● **Task to carry out**:
From the line containing "RSS (169, 63)" down to the final entry below, restate each line word for word.

Source records:

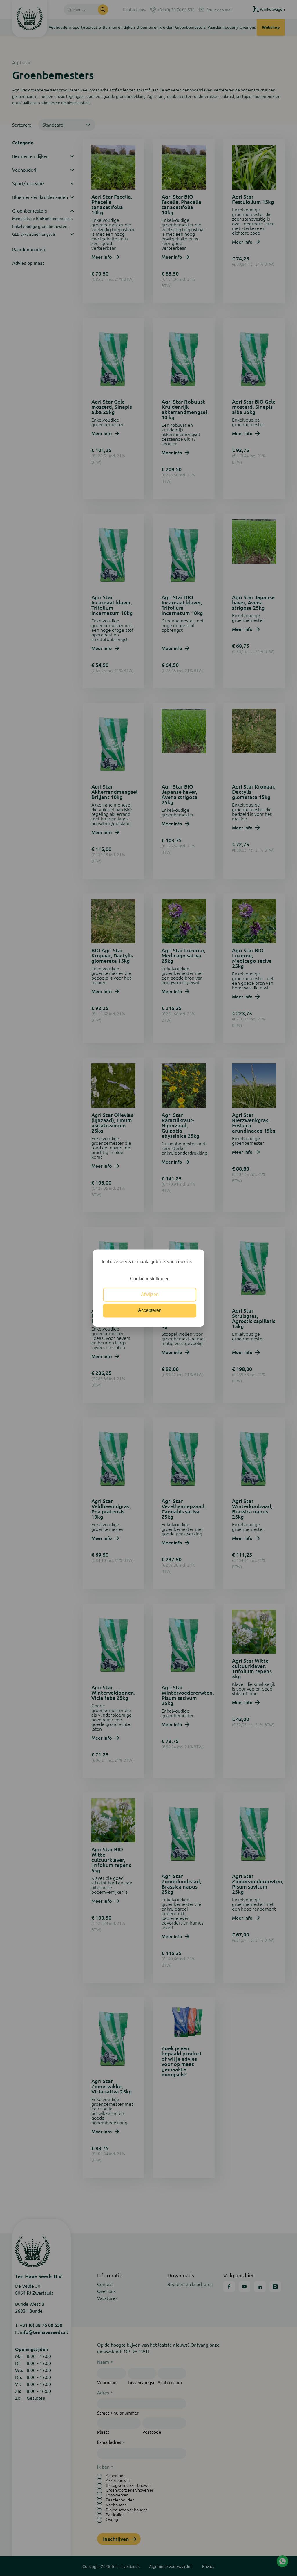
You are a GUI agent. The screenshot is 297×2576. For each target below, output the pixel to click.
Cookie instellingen (150, 1278)
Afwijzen (150, 1294)
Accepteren (150, 1310)
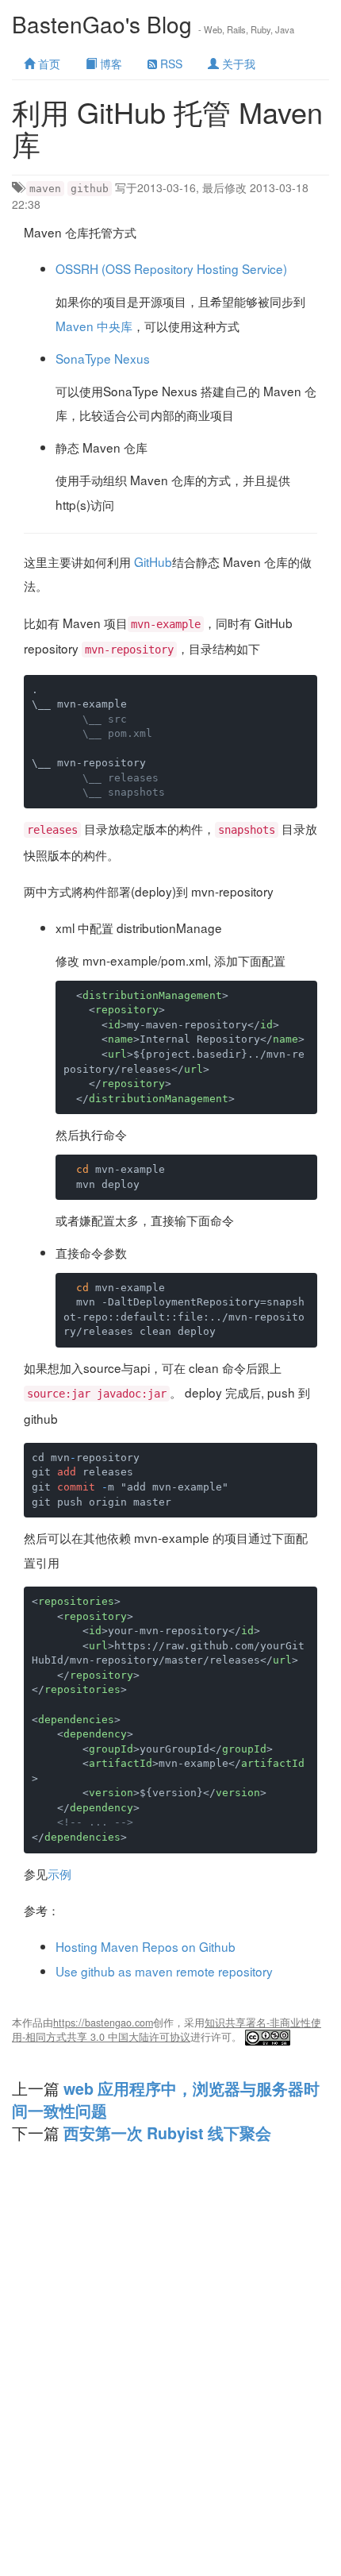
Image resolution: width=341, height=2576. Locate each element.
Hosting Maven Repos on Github (146, 1946)
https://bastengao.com (103, 2022)
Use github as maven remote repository (164, 1971)
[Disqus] (170, 2374)
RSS (169, 63)
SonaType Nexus (103, 358)
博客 (109, 63)
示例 (59, 1873)
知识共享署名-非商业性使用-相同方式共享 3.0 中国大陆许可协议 (166, 2029)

● **Result below**:
RSS (169, 63)
SonaType Nexus (103, 358)
博客 (109, 63)
示例 (59, 1873)
知识共享署名-非商业性使用-相同方式共享 3.0 中国大陆许可协议 (166, 2029)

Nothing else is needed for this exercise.